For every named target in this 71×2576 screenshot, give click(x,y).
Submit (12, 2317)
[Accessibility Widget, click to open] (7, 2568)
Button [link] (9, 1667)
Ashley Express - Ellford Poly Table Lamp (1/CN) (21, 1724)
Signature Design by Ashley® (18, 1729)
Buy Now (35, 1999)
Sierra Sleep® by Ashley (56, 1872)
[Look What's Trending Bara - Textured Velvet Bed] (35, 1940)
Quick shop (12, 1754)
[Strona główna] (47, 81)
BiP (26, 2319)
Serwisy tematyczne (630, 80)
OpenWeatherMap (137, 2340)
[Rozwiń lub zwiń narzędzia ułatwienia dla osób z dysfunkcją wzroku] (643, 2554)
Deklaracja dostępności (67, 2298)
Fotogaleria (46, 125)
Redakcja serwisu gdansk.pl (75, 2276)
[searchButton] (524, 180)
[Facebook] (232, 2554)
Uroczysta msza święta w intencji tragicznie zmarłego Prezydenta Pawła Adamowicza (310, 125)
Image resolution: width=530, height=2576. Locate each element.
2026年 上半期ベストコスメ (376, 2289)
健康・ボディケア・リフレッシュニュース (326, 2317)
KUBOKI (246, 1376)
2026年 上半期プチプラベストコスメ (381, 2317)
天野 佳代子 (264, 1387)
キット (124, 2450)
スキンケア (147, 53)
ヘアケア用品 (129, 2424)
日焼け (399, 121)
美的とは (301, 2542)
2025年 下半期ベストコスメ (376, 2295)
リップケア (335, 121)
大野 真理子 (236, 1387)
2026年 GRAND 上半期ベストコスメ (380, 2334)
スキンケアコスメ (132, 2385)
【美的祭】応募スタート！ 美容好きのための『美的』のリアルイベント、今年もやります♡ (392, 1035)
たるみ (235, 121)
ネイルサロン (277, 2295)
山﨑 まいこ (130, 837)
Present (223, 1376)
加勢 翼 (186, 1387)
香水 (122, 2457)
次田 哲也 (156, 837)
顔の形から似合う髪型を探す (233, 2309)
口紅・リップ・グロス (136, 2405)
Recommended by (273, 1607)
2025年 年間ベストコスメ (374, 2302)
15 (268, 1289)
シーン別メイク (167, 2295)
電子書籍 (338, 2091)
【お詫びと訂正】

Work to complete: Starting with the line that contains "Serwisy tematyczne (630, 80)", print each line through the last one in the listing. Include both end lines and add nothing.

Result of this task:
Serwisy tematyczne (630, 80)
OpenWeatherMap (137, 2340)
[Rozwiń lub zwiń narzędzia ułatwienia dla osób z dysfunkcją wzroku] (643, 2554)
Deklaracja dostępności (67, 2298)
Fotogaleria (46, 125)
Redakcja serwisu gdansk.pl (75, 2276)
[searchButton] (524, 180)
[Facebook] (232, 2554)
Uroczysta msza święta w intencji tragicznie zmarłego Prezydenta Pawła Adamowicza (310, 125)
Image resolution: width=530, height=2576. Locate each element.
2026年 上半期ベストコスメ (376, 2289)
健康・ボディケア・リフレッシュニュース (326, 2317)
KUBOKI (246, 1376)
2026年 上半期プチプラベストコスメ (381, 2317)
天野 佳代子 (264, 1387)
キット (124, 2450)
スキンケア (147, 53)
ヘアケア用品 (129, 2424)
日焼け (399, 121)
美的とは (301, 2542)
2025年 下半期ベストコスメ (376, 2295)
リップケア (335, 121)
大野 真理子 (236, 1387)
2026年 GRAND 上半期ベストコスメ (380, 2334)
スキンケアコスメ (132, 2385)
【美的祭】応募スタート！ 美容好きのための『美的』のリアルイベント、今年もやります♡ (392, 1035)
たるみ (235, 121)
ネイルサロン (277, 2295)
山﨑 まいこ (130, 837)
Present (223, 1376)
加勢 翼 (186, 1387)
香水 (122, 2457)
次田 哲也 (156, 837)
顔の形から似合う髪型を探す (233, 2309)
口紅・リップ・グロス (136, 2405)
Recommended by (273, 1607)
2025年 年間ベストコスメ (374, 2302)
15 (268, 1289)
シーン別メイク (167, 2295)
電子書籍 (338, 2091)
【お詫びと訂正】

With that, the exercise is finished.